YOUR INSTRUCTIONS
Please report the number of lines in the entries below that contain "computer", with nothing added.

--------------------------------------------------

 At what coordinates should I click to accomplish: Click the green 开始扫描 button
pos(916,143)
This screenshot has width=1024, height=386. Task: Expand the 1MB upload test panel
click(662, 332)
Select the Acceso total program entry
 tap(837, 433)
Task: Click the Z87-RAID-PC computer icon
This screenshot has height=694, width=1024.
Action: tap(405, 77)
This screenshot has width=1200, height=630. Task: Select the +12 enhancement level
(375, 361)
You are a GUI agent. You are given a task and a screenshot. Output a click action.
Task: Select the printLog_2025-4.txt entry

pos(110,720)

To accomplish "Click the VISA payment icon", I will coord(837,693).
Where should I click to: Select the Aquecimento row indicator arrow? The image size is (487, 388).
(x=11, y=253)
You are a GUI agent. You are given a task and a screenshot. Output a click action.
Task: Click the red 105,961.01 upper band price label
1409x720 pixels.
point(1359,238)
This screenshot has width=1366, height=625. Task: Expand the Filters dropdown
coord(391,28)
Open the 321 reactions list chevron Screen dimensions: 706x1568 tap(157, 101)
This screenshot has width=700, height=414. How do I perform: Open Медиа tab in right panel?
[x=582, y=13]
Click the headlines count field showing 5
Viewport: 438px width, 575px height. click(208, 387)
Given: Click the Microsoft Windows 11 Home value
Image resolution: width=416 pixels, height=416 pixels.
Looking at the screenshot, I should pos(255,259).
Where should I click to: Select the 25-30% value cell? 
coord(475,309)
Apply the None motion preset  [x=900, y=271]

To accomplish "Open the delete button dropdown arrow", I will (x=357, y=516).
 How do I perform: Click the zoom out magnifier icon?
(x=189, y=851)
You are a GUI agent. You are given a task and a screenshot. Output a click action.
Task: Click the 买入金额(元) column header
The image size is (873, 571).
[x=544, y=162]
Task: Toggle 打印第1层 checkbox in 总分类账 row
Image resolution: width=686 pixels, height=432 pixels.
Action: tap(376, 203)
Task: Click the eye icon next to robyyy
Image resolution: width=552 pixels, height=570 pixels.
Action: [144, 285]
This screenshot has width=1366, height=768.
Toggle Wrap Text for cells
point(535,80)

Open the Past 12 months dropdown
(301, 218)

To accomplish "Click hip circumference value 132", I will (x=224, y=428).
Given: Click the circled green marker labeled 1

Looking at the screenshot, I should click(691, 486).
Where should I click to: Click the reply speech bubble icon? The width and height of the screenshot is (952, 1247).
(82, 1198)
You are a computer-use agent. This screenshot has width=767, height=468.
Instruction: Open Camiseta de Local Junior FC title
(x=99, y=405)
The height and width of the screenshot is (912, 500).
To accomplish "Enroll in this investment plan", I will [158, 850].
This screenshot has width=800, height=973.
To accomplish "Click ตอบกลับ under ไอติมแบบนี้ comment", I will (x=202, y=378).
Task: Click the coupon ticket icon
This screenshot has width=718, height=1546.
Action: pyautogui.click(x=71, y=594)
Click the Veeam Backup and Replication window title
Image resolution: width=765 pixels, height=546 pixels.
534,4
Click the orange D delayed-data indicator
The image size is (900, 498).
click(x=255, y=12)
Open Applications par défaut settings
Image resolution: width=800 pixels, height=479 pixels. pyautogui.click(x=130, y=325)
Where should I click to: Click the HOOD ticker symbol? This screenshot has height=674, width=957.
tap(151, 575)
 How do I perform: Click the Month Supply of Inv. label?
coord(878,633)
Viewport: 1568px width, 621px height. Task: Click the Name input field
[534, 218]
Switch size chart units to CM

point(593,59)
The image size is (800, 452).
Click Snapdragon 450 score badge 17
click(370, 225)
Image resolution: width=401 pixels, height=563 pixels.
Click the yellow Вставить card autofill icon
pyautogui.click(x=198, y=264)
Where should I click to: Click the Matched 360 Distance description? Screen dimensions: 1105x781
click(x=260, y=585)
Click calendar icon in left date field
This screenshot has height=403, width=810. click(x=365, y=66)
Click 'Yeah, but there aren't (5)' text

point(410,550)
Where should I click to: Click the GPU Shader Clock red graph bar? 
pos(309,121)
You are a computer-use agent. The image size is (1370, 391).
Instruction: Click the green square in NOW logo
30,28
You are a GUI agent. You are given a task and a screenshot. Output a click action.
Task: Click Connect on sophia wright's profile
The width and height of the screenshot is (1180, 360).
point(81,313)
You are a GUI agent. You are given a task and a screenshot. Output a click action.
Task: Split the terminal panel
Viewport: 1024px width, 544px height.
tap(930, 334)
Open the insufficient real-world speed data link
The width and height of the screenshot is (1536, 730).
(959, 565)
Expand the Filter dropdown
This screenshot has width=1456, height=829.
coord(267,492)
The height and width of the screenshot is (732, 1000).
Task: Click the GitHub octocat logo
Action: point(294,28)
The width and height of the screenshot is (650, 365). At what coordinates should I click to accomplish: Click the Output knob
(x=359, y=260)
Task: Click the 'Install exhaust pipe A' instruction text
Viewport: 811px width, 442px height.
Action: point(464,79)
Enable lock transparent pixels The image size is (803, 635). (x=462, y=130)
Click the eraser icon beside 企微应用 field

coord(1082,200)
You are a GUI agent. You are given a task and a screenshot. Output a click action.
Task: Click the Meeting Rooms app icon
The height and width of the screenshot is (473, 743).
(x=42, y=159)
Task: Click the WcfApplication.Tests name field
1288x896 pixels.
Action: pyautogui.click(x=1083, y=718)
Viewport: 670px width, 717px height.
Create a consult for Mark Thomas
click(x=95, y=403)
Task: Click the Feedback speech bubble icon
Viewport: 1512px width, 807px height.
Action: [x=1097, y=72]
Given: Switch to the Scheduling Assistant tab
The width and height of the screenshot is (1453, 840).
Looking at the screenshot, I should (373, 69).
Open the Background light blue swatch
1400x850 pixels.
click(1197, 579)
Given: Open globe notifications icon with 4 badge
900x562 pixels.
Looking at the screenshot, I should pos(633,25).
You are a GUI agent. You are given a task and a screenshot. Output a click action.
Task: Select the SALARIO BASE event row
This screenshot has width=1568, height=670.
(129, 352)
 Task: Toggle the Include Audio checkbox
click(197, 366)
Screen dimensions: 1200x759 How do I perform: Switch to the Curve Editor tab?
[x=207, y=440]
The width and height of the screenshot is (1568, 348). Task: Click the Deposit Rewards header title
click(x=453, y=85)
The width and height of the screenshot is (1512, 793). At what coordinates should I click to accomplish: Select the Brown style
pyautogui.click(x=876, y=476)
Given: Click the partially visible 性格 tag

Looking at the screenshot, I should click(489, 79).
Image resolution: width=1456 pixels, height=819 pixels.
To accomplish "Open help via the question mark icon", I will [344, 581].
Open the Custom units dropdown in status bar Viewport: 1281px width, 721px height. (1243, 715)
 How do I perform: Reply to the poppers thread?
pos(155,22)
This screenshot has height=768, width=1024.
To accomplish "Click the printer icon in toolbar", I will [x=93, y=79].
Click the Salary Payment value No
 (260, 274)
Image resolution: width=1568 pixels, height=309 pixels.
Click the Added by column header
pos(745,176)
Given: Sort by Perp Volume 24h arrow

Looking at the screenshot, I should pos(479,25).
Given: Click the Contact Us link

--------------------------------------------------

SOLUTION TO THE EXERCISE
3